**Problem to solve**
Start at the top line and retype the data exactly through to the end.

Given data section start

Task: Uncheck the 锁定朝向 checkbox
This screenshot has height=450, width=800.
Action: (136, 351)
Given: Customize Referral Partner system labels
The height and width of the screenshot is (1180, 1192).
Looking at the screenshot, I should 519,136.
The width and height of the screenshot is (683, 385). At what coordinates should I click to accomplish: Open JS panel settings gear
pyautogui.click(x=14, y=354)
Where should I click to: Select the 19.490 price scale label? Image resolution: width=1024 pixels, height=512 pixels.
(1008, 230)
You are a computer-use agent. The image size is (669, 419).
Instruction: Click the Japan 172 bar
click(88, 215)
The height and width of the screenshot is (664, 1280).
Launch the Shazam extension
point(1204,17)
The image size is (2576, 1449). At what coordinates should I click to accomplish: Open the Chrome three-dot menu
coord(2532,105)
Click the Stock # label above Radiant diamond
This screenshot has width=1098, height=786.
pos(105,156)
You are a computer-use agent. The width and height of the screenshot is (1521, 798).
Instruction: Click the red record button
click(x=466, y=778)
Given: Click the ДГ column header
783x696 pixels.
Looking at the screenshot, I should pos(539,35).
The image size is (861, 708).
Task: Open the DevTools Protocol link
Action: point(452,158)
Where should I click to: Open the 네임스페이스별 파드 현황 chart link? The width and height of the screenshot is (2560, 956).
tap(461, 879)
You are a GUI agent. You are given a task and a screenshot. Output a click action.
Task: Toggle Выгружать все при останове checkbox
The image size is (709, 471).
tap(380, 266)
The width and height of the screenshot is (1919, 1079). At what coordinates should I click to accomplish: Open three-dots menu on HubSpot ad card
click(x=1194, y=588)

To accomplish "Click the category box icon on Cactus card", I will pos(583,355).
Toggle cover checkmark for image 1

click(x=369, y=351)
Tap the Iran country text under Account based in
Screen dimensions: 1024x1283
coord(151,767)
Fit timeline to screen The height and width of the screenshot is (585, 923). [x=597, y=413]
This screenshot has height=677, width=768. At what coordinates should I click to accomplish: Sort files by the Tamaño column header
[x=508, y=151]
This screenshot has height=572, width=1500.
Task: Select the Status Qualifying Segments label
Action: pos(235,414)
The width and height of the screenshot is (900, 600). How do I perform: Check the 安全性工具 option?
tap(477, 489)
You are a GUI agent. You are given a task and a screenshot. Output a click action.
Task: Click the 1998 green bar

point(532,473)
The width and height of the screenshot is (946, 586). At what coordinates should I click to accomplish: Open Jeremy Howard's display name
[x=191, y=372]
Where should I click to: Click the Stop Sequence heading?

Given data section end

**Answer space**
Task: Uncheck the 锁定朝向 checkbox
This screenshot has height=450, width=800.
Action: (136, 351)
Given: Customize Referral Partner system labels
The height and width of the screenshot is (1180, 1192).
Looking at the screenshot, I should 519,136.
The width and height of the screenshot is (683, 385). At what coordinates should I click to accomplish: Open JS panel settings gear
pyautogui.click(x=14, y=354)
Where should I click to: Select the 19.490 price scale label? Image resolution: width=1024 pixels, height=512 pixels.
(1008, 230)
You are a computer-use agent. The image size is (669, 419).
Instruction: Click the Japan 172 bar
click(88, 215)
The height and width of the screenshot is (664, 1280).
Launch the Shazam extension
point(1204,17)
The image size is (2576, 1449). At what coordinates should I click to accomplish: Open the Chrome three-dot menu
coord(2532,105)
Click the Stock # label above Radiant diamond
This screenshot has width=1098, height=786.
pos(105,156)
You are a computer-use agent. The width and height of the screenshot is (1521, 798).
Instruction: Click the red record button
click(x=466, y=778)
Given: Click the ДГ column header
783x696 pixels.
Looking at the screenshot, I should pos(539,35).
The image size is (861, 708).
Task: Open the DevTools Protocol link
Action: point(452,158)
Where should I click to: Open the 네임스페이스별 파드 현황 chart link? The width and height of the screenshot is (2560, 956).
tap(461, 879)
You are a GUI agent. You are given a task and a screenshot. Output a click action.
Task: Toggle Выгружать все при останове checkbox
The image size is (709, 471).
tap(380, 266)
The width and height of the screenshot is (1919, 1079). At what coordinates should I click to accomplish: Open three-dots menu on HubSpot ad card
click(x=1194, y=588)

To accomplish "Click the category box icon on Cactus card", I will pos(583,355).
Toggle cover checkmark for image 1

click(x=369, y=351)
Tap the Iran country text under Account based in
Screen dimensions: 1024x1283
coord(151,767)
Fit timeline to screen The height and width of the screenshot is (585, 923). [x=597, y=413]
This screenshot has height=677, width=768. At what coordinates should I click to accomplish: Sort files by the Tamaño column header
[x=508, y=151]
This screenshot has height=572, width=1500.
Task: Select the Status Qualifying Segments label
Action: pos(235,414)
The width and height of the screenshot is (900, 600). How do I perform: Check the 安全性工具 option?
tap(477, 489)
You are a GUI agent. You are given a task and a screenshot. Output a click action.
Task: Click the 1998 green bar

point(532,473)
The width and height of the screenshot is (946, 586). At what coordinates should I click to accomplish: Open Jeremy Howard's display name
[x=191, y=372]
Where should I click to: Click the Stop Sequence heading?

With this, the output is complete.